The ROM project took nearly two years and strained the PPC’s human resources, but HP agreed to produce a run of 5,000 for the group to purchase and distribute. It is not clear whether the company was uninterested in spinning off the project for conventional users, or whether PPC wished to keep the technology to itself. In order to handle financial matters more officially, PPC filed for non-profit incorporation in January of 1982.Footnote 69 The obligatory institution of a voting board compromised Nelson’s autocratic position within the organisation, and the board fired him for refusing to make changes they demanded.Footnote 70 Nelson’s sudden absence unsettled members of the group, and their unrest was fed by a rumour that he had been forced out of the PPC clubhouse by a security guard.Footnote 71 PPC continued until 1987, with its core comprised of device-specific user groups charging steep membership fees, some equivalent to the cost of previous devices.

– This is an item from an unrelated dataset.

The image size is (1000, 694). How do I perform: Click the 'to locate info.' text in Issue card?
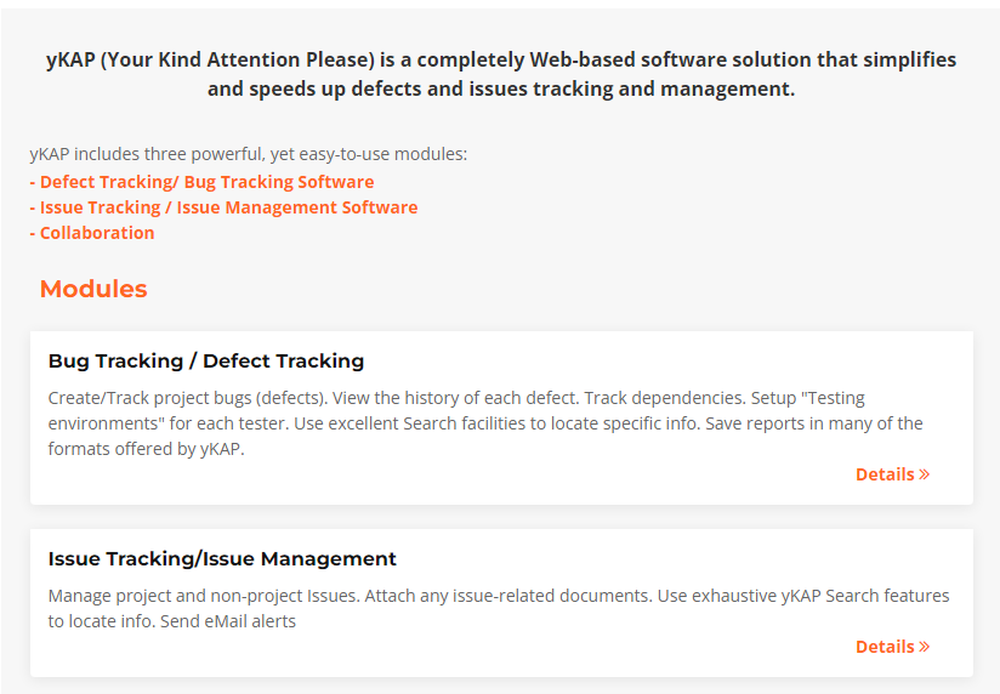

In attempting to expand its technological capacity, the group’s hobbyist ethos was supplanted by institutional formality. If the poor could, in fact, inherit the Earth in the early days of personal computing, seismic shifts in corporate interest and power would soon render the landscape unrecognisable.
Conclusion
Calculator user groups supported an infrastructure through which their device of interest became redefined as part of a way of life. This was a fragile consensus built upon shifting ground, but the economies of programmable calculators offer a focal window into the development of personal computing from a hobbyist practice to a traditionally consumer-driven one. As the story goes, Steve Wozniak sold his HP-65 after quitting his job with the company to fund Apple Computer.Footnote 72 This raises an important question that as yet remains unanswered: what, if any, were the convergences between calculator programmers and the PC users that followed them? PPC launched its own separate PC publication in 1979 to provide similar product support for these newer machines, though it lasted only two years.Footnote 73 Paul Ceruzzi claims that the major difference between calculator and PC enthusiasts was a bifurcated set of interests in personal computing: PC people cared about the personal whereas calculator people cared about the computer.Footnote 74 However, if we disabuse ourselves of the absolute distinction between programming as a practice and application use, itself a product of the commercial software revolution yet to come, this interpretation does not hold.Footnote 75
There are remarkably forward-looking features of the culture of programmable calculators. Synthetic programming arose from the communalistic norms of PPC in a way that suggests an analogy with the more contemporary politics of open-source software. Through his ethnography of Free Software, Chris Kelty has developed the analytic of recursive publics: technological communities ‘capable of speaking to existing forms of power through the production of actually existing alternatives’.Footnote 76 PPC tried to leverage community knowledge to substantially augment the capabilities of their device of choice, but this gambit led to its dissolution. The hex codes that users unearthed provided a community niche, albeit one enmeshed in a recalcitrant matrix of production. Calculator users thought globally and acted locally, as the saying went. Their devices were a platform germane to techno-utopian futures, from the Whole Earth Catalog to HP’s own marketing materials. An issue of Hewlett-Packard Calculator Digest in 1979 ran a cover story on a sci-fi dramatisation of its calculators as the personal assistants of the future, uncannily reminiscent of the iPhone and Siri despite retaining the button-based design of a calculator.Footnote 77 People dreamed about their present and future with calculators, though we have yet to fully understand the meaning of such dreams. Lest we cede curatorial authority to the Boris Johnsons of the world, collections of these materials in museums like the Whipple can help us to do so.